The technical field relates to database management, and, in particular, to multiple data sources management.
Computers are powerful tools for storing and providing access to vast amounts of information. Computer databases are a common mechanism for storing information on computer systems while providing easy access to users. A typical database is an organized collection of related information stored as “records” having “fields” of information. Between the actual physical databases itself and the users of the system, a database management system is typically provided as a software cushion or layer. In essence, the database management system shields the database user from knowing or even caring about underlying hardware-level details. All requests from users for access to the data are typically processed by the database management system. In other words, the database management system provides users with a conceptual view of the database that is removed from the hardware level.
Applications may be built on top of application programming interfaces (API) that present information in the form of tables using a relational database model. Additionally, applications may save data retrieved from an API into a local file or database. However, an application typically does not save data retrieved from a remote database into a copy on a local database.
The relational database model used by many database management systems can manage data from a single source. Faced with multiple data sources, (for example, multiple connections to the same databases or servers via the API, or live connections to databases or servers in conjunction with open copies of previously saved data,) a user typically must launch a completely separate user interface to manage each data source, because the duplicate data from the various sources described above can lead to duplication of database keys used to access and manage the data. This is a violation of the relational database model that cannot be allowed. In order to work with data from multiple data sources, the user must be able to navigate within the user interface (to manage data within a data source) and also navigate between interfaces (to manage data across multiple data sources). Therefore, launching separate user interfaces increases the footprint of the user interface, both in terms of memory used and CPU cycles consumed, as shown in Table 1, while at the same time decreasing the ability of the user to understand and manage data.
|TABLE 1 |
|Instance “Footprint” ||Impact ||Impact |
|contains ||CPU utilization ||memory utilization |
|A Java virtual machine ||Yes ||Yes |
|Copies of SGM classes ||No ||Yes |
|(written in Java language) |
|Data specific to clusters, ||No ||Yes |
|nodes, packages being |
|Misc. overhead ||Yes ||Yes |
Referring to Table 1, data specific to clusters, nodes, and packages being managed is the only part of this instance footprint that adds value to a user. This data may be shown to the user as a set of tables presented by the service guard manager (SGM) API in the relational database model. The replication of the other parts of the instance footprint, such as the Java virtual machine (VM), the SGM classes, and overhead, consume resources without providing additional value to the user.
A method for managing data from multiple data sources using conduits includes maintaining database tables in individual data contexts, ensuring name spaces are unique within each data context, and combining the database tables into larger tables in a display context. The larger tables may contain data from multiple data sources. A user interface can manage the data from multiple data sources through the conduits.

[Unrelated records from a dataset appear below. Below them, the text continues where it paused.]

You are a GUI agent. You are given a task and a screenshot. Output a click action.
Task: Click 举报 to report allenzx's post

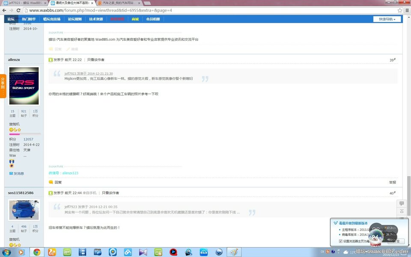point(392,182)
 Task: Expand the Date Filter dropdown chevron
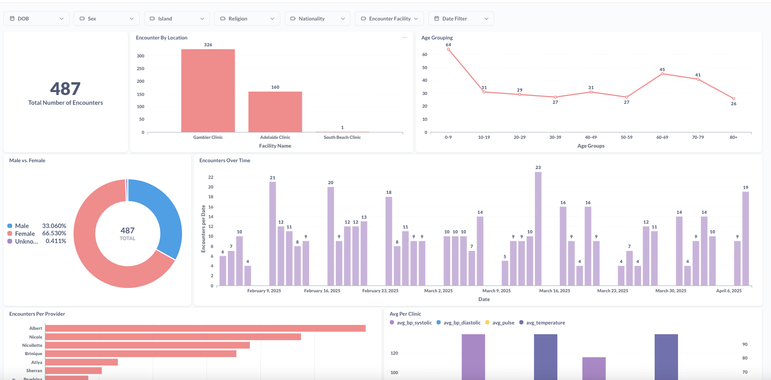[x=486, y=19]
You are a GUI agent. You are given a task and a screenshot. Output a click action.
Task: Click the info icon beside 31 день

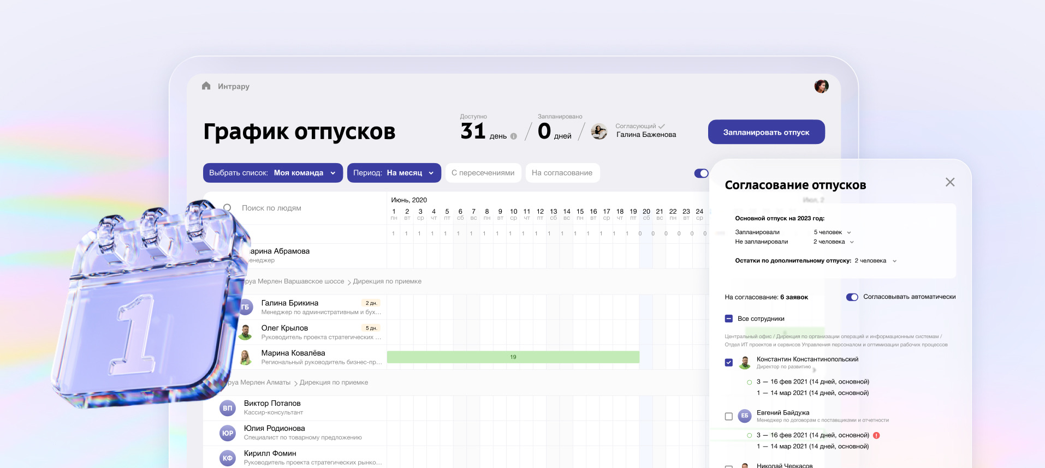click(x=513, y=136)
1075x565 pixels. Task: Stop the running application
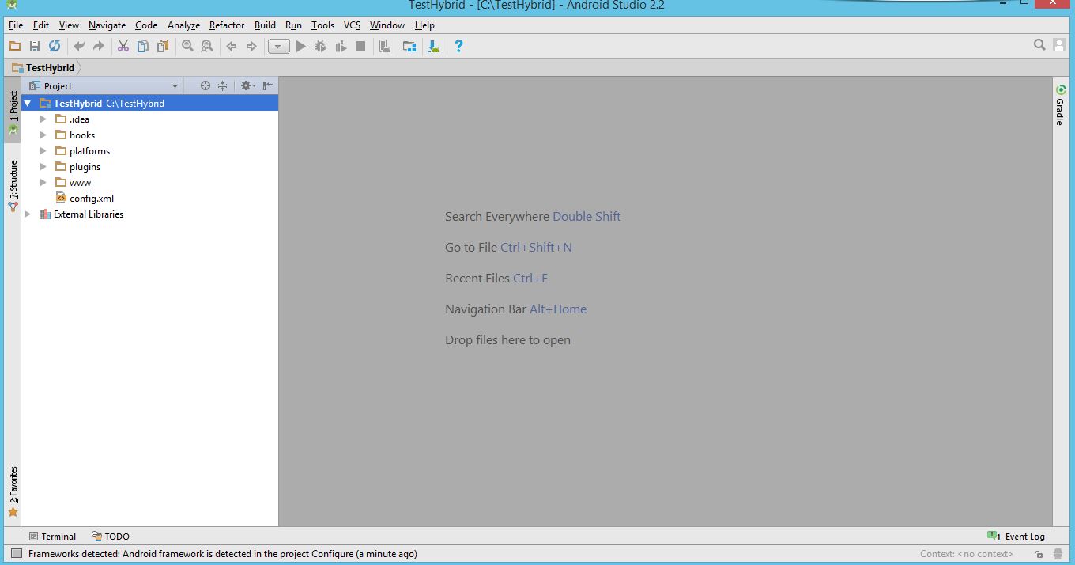[360, 46]
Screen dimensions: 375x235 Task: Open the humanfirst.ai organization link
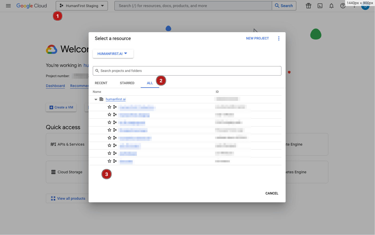(116, 99)
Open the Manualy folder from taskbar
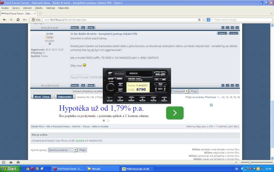The width and height of the screenshot is (274, 172). [x=102, y=169]
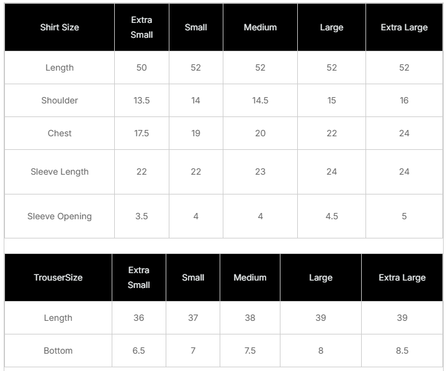This screenshot has width=448, height=371.
Task: Click the TrouserSize header cell
Action: click(x=58, y=277)
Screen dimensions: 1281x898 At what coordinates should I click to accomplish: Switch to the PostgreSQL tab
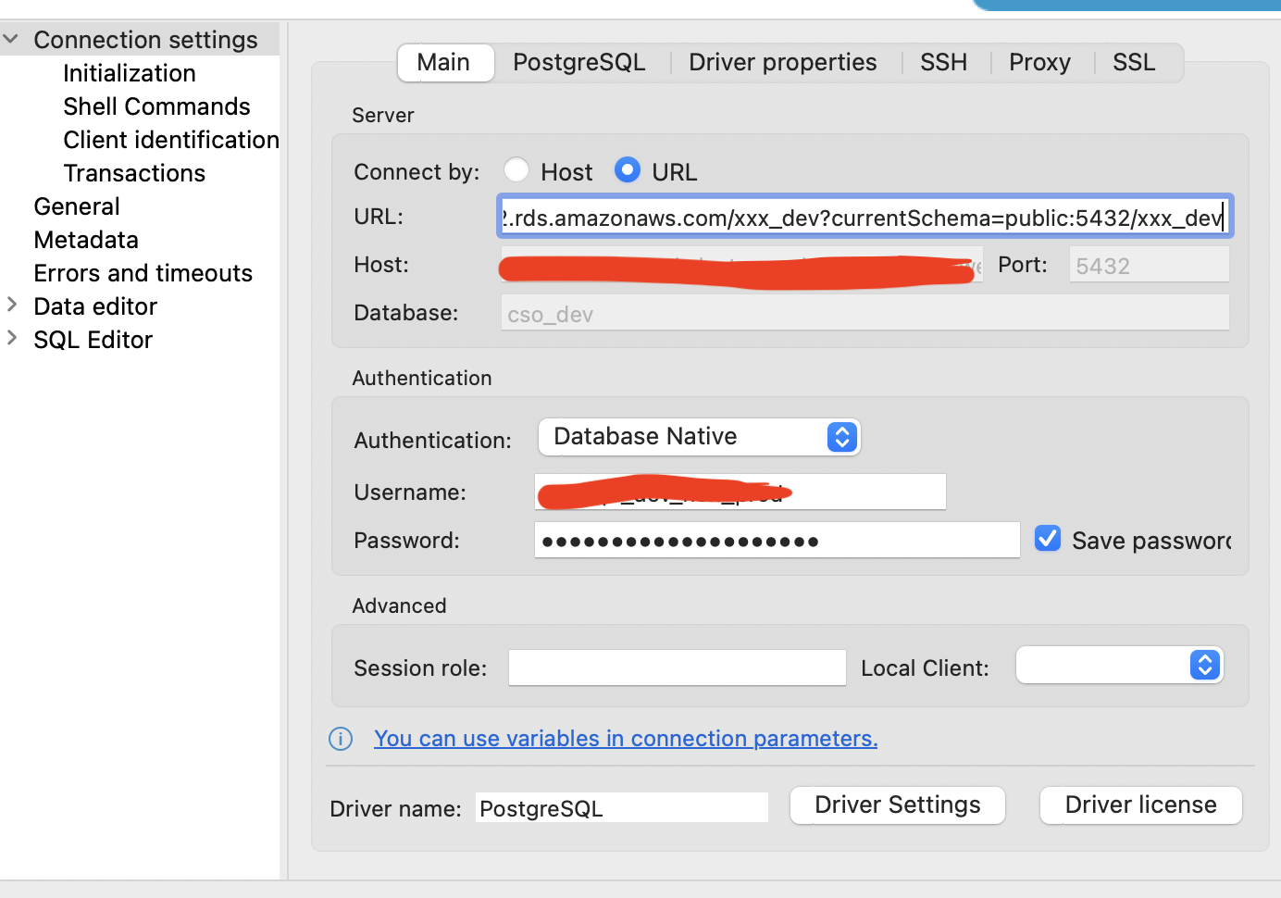click(579, 62)
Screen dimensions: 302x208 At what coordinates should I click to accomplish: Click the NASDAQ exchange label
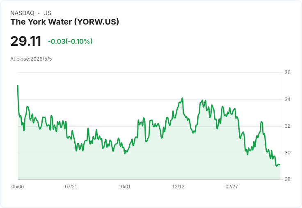click(22, 13)
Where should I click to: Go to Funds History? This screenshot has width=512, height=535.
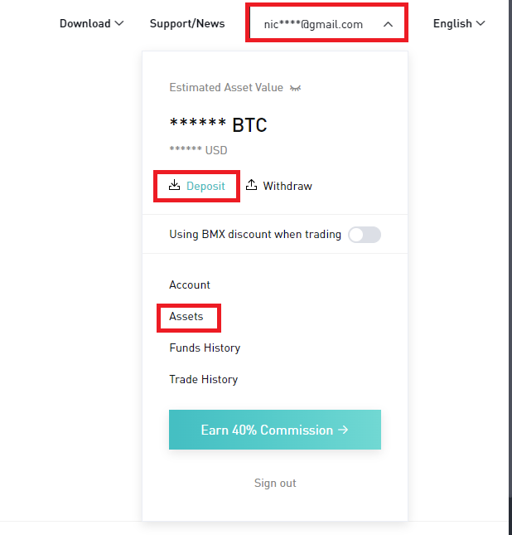pos(205,348)
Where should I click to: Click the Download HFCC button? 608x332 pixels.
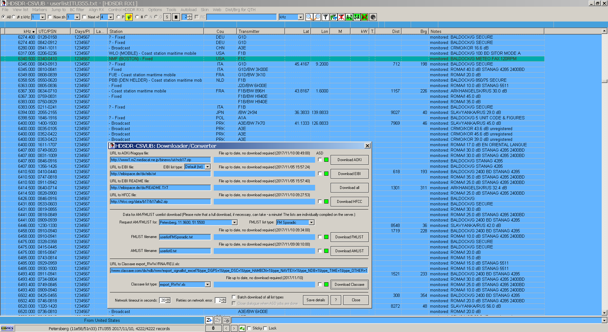click(349, 202)
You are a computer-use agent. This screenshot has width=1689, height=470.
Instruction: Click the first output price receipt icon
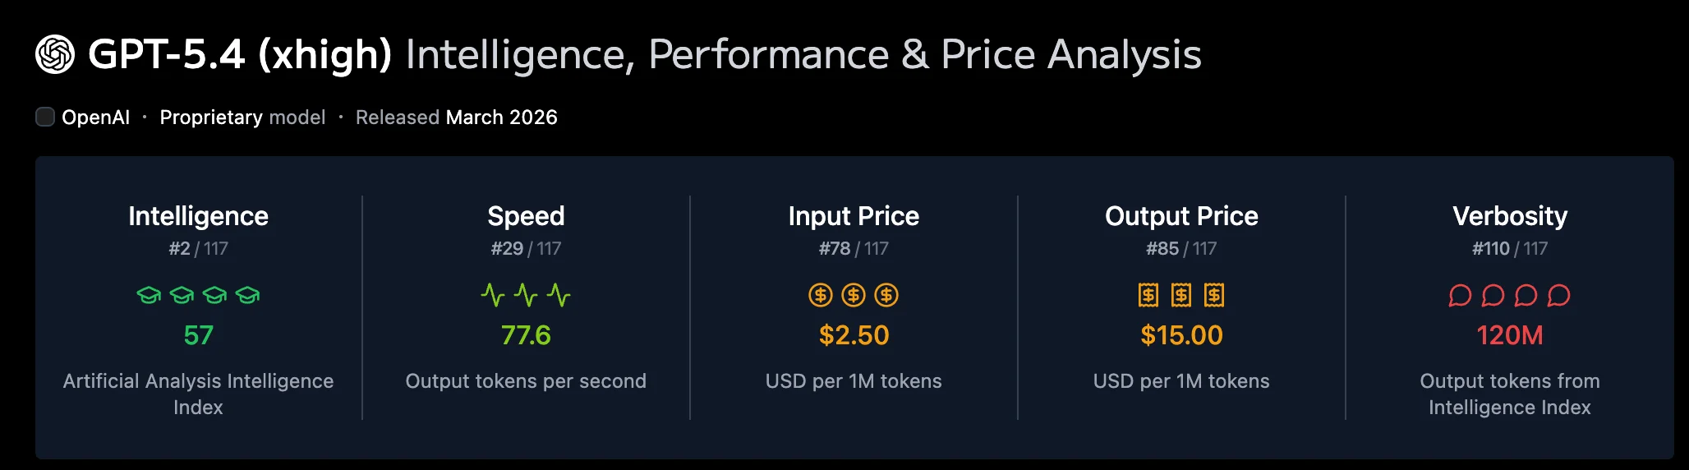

In an embodiment, data changes may be propagated transparently and bi-directionally through the conduits to the data contexts and the associated data sources.
DESCRIPTION OF THE DRAWINGS
The conduits may enable one user interface to manage data from multiple data sources by allowing multiple data sources and/or different versions of a data source to be viewed and managed through a single instance of a user interface. As a result, menus, toolbars and navigational aids may operate across all the data. In addition, the conduits may shield the user interface from updating each data source individually.
The preferred embodiments of a method and apparatus for managing data from multiple data sources using conduits will be described in detail with reference to the following figures, in which like numerals refer to like elements, and wherein:
FIG. 1 illustrates an exemplary method for managing data from multiple data sources using conduits;
FIG. 2 is a flow chart illustrating the exemplary method of FIG. 1 for reading data from multiple data sources using conduits;
FIG. 3 is a flow chart illustrating the exemplary method of FIG. 1 for writing data to multiple data sources using conduits; and
FIG. 4 illustrates exemplary hardware components of a computer that may be used in connection with the method for managing data from multiple data sources using conduits.
A method and apparatus for multiple data source management provides a layer of abstraction, i.e., conduits, between a data model and the presentation of the data to a user. The method applies to service guard manager (SGM) module, but can be equally applied to other database management tools.
A SGM module provides a visual tool to manage entities, such as service guard, service guard oracle parallel server (OPS) edition, metro cluster, continental clusters, and to maintain high availability (HA). Using the SGM module, operators see color-coded, graphically-intuitive icons to get the big-picture view of multiple clusters so that they can proactively manage the clusters, systems (or nodes), and applications. The SGM module enables operators to quickly identify problems and dependencies with drill-down screens for more than one HA cluster, and enables operators to quickly know service guard status, thus minimizing operator training requirements. System administrators can validate the current service guard cluster, node, and package configuration through visualization. The following describes the conduits for multiple data sources in connection with the SGM module. However, one skilled in the art will appreciate that the conduits can be equally applied to other modules or entities having the same or similar functions.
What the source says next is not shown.